» **What to work on**
Put every line of the records below into a JSON list of strings, one string per line, leaving out the blank lines.

» **Material**
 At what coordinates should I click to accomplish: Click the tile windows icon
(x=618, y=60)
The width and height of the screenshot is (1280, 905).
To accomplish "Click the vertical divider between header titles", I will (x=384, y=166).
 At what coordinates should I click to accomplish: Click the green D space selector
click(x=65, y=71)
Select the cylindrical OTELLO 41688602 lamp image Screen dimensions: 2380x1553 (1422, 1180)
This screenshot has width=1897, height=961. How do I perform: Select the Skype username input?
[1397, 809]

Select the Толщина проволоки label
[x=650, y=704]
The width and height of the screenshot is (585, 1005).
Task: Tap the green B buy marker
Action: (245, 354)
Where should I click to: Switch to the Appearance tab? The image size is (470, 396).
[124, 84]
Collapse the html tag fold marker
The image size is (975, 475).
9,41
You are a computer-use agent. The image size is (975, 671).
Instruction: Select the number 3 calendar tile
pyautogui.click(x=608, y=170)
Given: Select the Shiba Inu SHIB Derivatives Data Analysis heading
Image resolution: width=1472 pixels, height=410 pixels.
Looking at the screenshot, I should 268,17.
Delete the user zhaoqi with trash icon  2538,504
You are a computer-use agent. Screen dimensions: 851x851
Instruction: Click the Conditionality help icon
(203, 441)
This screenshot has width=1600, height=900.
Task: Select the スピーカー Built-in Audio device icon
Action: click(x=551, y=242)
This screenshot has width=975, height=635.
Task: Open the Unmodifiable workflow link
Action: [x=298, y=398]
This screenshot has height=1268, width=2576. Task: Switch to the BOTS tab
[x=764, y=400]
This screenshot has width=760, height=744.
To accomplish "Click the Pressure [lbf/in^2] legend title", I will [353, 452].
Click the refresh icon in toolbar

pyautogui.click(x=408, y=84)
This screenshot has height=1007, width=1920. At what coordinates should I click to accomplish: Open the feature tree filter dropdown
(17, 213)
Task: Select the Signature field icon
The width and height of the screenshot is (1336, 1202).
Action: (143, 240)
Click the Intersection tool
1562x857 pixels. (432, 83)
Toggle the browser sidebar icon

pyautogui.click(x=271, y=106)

» **Worked answer**
[
  " At what coordinates should I click to accomplish: Click the tile windows icon",
  "(x=618, y=60)",
  "The width and height of the screenshot is (1280, 905).",
  "To accomplish \"Click the vertical divider between header titles\", I will (x=384, y=166).",
  " At what coordinates should I click to accomplish: Click the green D space selector",
  "click(x=65, y=71)",
  "Select the cylindrical OTELLO 41688602 lamp image Screen dimensions: 2380x1553 (1422, 1180)",
  "This screenshot has width=1897, height=961. How do I perform: Select the Skype username input?",
  "[1397, 809]",
  "Select the Толщина проволоки label",
  "[x=650, y=704]",
  "The width and height of the screenshot is (585, 1005).",
  "Task: Tap the green B buy marker",
  "Action: (245, 354)",
  "Where should I click to: Switch to the Appearance tab? The image size is (470, 396).",
  "[124, 84]",
  "Collapse the html tag fold marker",
  "The image size is (975, 475).",
  "9,41",
  "You are a computer-use agent. The image size is (975, 671).",
  "Instruction: Select the number 3 calendar tile",
  "pyautogui.click(x=608, y=170)",
  "Given: Select the Shiba Inu SHIB Derivatives Data Analysis heading",
  "Image resolution: width=1472 pixels, height=410 pixels.",
  "Looking at the screenshot, I should 268,17.",
  "Delete the user zhaoqi with trash icon  2538,504",
  "You are a computer-use agent. Screen dimensions: 851x851",
  "Instruction: Click the Conditionality help icon",
  "(203, 441)",
  "This screenshot has width=1600, height=900.",
  "Task: Select the スピーカー Built-in Audio device icon",
  "Action: click(x=551, y=242)",
  "This screenshot has width=975, height=635.",
  "Task: Open the Unmodifiable workflow link",
  "Action: [x=298, y=398]",
  "This screenshot has height=1268, width=2576. Task: Switch to the BOTS tab",
  "[x=764, y=400]",
  "This screenshot has width=760, height=744.",
  "To accomplish \"Click the Pressure [lbf/in^2] legend title\", I will [353, 452].",
  "Click the refresh icon in toolbar",
  "pyautogui.click(x=408, y=84)",
  "This screenshot has height=1007, width=1920. At what coordinates should I click to accomplish: Open the feature tree filter dropdown",
  "(17, 213)",
  "Task: Select the Signature field icon",
  "The width and height of the screenshot is (1336, 1202).",
  "Action: (143, 240)",
  "Click the Intersection tool",
  "1562x857 pixels. (432, 83)",
  "Toggle the browser sidebar icon",
  "pyautogui.click(x=271, y=106)"
]